= Sadettin Kaynak =

Turkish composer

Sadettin Kaynak (1895 - 3 February 1961) was a prominent composer of Turkish classical music.

==Biography==
Born in Istanbul, he became a hafiz at a young age. He lost his father early in his youth. He completed his music education at the Istanbul University. Later, he traveled to south east Anatolia and researched Turkish folk music there. He was supported by the new republic; he was one of the most important composers of Turkish classical music. He introduced western concepts in unique "makams" (movements). He supported the reforms introduced by Atatürk.
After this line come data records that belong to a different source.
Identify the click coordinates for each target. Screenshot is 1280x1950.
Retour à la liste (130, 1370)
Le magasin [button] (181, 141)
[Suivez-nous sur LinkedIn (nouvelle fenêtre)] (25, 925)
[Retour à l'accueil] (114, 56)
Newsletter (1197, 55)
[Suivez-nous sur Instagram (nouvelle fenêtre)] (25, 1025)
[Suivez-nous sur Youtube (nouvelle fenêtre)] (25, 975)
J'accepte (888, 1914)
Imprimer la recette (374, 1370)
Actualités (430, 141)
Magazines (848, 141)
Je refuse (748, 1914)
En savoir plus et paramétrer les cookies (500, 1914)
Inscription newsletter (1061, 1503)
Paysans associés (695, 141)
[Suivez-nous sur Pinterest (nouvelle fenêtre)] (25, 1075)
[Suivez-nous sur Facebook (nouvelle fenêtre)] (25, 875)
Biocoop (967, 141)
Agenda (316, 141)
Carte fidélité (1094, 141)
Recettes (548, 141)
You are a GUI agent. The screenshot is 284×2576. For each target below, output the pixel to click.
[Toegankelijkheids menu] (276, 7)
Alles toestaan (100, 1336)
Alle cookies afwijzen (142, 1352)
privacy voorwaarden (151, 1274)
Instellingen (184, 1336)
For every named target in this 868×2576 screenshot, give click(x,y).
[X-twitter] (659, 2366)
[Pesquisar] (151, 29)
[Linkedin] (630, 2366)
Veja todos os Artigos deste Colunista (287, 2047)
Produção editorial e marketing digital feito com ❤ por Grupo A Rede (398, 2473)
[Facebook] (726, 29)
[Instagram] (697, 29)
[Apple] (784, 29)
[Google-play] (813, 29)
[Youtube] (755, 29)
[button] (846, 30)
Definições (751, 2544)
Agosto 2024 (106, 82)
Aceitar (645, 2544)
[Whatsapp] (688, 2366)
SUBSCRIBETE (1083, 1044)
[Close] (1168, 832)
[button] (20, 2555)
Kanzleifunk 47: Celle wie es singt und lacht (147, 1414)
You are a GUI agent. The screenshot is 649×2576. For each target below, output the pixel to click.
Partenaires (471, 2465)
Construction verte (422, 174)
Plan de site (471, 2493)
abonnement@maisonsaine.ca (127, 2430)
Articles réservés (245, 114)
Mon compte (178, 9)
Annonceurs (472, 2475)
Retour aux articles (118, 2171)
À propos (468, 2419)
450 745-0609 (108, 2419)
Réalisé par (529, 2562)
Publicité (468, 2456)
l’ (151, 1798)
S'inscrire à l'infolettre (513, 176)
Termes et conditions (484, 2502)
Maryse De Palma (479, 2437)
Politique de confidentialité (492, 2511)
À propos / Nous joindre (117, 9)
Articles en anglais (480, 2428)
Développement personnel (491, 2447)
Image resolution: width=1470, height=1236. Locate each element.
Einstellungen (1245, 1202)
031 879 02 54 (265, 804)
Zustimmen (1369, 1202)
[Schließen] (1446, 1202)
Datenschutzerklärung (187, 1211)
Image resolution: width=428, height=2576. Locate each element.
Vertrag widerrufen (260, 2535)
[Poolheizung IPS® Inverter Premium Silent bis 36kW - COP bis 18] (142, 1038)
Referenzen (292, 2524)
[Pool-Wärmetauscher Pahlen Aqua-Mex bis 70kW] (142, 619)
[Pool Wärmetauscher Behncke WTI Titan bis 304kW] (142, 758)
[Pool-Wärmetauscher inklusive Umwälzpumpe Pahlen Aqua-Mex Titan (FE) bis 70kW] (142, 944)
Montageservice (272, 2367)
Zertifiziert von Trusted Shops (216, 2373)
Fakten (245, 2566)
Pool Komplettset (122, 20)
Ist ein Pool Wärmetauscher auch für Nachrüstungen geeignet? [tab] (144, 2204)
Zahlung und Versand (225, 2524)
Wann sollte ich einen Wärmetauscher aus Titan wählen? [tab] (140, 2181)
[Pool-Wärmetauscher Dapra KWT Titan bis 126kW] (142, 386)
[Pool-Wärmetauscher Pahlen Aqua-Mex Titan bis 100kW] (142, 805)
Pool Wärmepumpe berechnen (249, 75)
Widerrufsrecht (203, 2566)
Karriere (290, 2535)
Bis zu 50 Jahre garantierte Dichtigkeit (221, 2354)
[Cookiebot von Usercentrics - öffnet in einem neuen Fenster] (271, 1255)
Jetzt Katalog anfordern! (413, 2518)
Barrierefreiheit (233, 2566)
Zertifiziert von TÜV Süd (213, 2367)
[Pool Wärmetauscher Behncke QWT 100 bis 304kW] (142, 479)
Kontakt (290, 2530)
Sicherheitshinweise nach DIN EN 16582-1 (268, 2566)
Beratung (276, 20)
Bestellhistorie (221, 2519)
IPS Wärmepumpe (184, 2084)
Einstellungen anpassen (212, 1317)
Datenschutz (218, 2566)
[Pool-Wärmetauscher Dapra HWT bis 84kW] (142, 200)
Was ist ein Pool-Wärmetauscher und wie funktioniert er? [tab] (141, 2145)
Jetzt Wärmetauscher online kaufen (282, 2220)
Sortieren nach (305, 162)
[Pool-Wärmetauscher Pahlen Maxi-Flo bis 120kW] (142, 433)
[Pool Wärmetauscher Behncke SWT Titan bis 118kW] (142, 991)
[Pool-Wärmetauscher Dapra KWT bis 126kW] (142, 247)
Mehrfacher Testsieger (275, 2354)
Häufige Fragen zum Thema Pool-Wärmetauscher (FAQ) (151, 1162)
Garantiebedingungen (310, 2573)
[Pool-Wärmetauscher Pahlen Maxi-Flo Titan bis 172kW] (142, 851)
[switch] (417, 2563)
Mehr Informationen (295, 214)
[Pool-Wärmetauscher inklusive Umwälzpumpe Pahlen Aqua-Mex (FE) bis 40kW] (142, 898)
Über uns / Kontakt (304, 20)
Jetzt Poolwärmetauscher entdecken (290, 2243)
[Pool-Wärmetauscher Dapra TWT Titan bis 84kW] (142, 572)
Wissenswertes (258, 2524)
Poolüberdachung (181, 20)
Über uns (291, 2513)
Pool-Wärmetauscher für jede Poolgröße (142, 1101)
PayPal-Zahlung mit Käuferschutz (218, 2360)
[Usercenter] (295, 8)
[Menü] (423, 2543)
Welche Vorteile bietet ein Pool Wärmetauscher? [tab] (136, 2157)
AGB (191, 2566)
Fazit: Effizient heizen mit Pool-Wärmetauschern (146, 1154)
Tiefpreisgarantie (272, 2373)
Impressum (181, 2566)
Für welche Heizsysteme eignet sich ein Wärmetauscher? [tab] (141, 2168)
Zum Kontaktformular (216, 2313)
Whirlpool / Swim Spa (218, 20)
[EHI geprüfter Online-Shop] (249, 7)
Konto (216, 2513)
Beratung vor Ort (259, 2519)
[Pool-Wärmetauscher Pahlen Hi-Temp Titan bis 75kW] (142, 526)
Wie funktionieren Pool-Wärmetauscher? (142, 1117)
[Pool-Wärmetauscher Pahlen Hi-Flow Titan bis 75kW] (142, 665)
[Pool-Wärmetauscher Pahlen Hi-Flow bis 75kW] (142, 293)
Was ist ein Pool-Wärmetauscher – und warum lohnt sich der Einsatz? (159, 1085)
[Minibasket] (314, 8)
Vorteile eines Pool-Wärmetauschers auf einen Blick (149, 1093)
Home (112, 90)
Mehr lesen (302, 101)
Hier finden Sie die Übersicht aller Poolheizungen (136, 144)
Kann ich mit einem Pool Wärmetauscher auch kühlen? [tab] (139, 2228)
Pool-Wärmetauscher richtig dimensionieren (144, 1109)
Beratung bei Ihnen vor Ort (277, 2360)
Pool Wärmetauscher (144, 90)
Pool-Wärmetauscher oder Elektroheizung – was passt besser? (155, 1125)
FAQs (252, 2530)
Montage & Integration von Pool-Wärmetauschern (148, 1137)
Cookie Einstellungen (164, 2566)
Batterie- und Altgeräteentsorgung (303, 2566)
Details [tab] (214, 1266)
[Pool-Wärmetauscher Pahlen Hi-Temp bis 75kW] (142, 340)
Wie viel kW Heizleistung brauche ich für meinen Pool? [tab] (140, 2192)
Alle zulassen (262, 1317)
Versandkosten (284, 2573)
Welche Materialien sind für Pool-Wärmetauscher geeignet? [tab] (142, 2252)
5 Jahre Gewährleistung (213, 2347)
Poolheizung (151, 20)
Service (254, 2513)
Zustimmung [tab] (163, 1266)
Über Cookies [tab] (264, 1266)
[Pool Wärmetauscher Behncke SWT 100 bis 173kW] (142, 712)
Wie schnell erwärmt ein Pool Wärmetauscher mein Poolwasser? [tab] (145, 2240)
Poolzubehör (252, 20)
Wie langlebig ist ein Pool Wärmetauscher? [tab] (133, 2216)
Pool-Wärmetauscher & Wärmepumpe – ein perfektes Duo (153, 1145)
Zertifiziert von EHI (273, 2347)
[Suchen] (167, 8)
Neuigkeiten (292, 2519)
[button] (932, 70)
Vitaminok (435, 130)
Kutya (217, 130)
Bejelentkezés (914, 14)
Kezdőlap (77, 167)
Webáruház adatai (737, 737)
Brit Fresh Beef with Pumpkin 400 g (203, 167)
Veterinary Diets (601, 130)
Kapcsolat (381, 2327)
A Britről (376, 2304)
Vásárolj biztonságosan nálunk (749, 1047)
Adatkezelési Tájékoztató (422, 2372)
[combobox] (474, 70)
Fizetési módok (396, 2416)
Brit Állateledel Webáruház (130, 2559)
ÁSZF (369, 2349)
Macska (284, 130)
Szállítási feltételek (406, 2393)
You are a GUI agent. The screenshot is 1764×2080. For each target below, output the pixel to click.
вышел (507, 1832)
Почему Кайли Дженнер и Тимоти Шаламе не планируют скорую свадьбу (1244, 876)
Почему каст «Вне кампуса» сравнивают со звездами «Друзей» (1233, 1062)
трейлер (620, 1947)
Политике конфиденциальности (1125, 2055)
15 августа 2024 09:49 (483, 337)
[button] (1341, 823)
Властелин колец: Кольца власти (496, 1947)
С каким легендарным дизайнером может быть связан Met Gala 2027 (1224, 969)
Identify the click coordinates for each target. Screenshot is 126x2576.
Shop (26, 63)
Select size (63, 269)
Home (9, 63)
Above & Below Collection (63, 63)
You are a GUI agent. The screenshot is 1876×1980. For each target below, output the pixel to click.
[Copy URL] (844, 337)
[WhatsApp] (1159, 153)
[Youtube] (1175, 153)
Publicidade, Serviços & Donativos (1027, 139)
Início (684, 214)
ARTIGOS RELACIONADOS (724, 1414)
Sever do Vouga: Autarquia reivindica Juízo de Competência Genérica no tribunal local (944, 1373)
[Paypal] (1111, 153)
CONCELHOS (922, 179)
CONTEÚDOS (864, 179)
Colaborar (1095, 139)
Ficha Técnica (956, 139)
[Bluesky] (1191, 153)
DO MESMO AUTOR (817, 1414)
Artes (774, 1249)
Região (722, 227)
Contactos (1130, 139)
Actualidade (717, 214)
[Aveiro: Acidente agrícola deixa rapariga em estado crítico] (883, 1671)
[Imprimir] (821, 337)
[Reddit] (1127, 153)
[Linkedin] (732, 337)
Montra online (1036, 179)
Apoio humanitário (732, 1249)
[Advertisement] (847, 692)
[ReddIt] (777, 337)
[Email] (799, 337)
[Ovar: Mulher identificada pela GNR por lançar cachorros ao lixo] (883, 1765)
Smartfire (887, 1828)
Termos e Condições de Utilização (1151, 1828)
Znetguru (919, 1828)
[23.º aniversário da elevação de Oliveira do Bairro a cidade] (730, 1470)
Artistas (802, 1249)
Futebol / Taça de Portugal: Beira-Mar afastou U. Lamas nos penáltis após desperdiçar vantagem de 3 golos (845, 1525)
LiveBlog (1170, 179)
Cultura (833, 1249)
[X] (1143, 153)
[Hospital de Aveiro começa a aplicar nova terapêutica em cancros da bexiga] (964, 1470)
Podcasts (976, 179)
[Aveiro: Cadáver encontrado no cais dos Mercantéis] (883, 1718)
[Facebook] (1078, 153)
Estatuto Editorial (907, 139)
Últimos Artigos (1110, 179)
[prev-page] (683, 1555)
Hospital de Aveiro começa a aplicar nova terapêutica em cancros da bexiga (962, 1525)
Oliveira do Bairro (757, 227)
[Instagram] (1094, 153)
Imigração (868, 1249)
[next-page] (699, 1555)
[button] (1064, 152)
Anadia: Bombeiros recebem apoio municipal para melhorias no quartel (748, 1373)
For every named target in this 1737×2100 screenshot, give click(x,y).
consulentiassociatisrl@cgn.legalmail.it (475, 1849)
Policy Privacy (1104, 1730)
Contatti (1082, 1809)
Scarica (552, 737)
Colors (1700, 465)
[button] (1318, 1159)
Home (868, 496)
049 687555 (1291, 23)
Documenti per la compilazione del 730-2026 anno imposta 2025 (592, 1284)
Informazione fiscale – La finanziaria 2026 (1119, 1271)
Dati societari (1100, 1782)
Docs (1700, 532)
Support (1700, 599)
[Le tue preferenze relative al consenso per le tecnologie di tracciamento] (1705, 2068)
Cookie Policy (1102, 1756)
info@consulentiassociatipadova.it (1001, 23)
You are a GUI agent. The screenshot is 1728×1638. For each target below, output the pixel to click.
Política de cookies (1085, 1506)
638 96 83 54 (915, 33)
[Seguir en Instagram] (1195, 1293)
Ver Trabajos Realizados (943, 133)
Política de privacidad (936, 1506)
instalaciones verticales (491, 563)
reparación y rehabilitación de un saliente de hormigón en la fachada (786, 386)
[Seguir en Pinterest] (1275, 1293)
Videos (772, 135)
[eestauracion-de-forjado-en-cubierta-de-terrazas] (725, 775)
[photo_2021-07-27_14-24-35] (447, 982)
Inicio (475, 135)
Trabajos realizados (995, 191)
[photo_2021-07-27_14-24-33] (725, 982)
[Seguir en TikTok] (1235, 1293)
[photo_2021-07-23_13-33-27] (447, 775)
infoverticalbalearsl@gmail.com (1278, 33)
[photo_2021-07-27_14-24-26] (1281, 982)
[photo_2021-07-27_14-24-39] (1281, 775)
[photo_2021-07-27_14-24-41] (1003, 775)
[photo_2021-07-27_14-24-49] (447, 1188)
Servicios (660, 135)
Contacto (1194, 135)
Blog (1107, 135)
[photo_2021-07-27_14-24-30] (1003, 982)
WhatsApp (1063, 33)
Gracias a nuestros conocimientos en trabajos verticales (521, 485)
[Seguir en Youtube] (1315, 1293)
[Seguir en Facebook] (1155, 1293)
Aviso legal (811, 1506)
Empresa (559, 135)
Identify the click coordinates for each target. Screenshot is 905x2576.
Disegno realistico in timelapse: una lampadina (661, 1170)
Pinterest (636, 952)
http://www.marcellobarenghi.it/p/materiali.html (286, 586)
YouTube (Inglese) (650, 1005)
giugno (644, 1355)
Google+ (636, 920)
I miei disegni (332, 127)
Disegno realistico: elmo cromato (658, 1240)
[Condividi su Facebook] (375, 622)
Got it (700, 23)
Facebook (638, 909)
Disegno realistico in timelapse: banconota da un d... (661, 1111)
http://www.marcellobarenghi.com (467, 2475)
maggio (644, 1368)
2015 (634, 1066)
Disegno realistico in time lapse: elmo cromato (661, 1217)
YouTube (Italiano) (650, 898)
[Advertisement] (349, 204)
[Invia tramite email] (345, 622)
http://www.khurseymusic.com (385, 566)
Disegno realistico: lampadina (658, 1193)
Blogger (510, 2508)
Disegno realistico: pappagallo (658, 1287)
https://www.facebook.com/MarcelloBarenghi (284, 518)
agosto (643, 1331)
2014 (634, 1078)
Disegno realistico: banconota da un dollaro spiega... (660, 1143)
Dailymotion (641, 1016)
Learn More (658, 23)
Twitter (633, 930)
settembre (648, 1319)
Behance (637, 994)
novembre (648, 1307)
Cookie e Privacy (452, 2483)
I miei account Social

Being an Imam, he was one of the first religious people reciting "Muslim prayers call known as Ezan" in pure Turkish. He composed over 300 songs in classical Turkish music. He had a stroke in 1955, and lived paralyzed until his death on 3 February 1961. He was buried at Merkezefendi Cemetery.

==Major works==
Below is a list of some of his compositions with the associated makam. He has got 330 composition in 42 different makam.

- Dertliyim ruhuma hicranını (segah-nihavend)
- Bir esmer dilberin vuruldum hüsnüne (kürdilihicazkar)
- Leyla (hicazkar)
- Enginde yavaş yavaş (hicaz)
- Kalplerden dudaklara (nihavent)
- Ben güzele güzel demem (mahur)
- Batan gün kana benziyor (muhayyer)
- Çıkar yücelerden haber sorarım (hüzzam).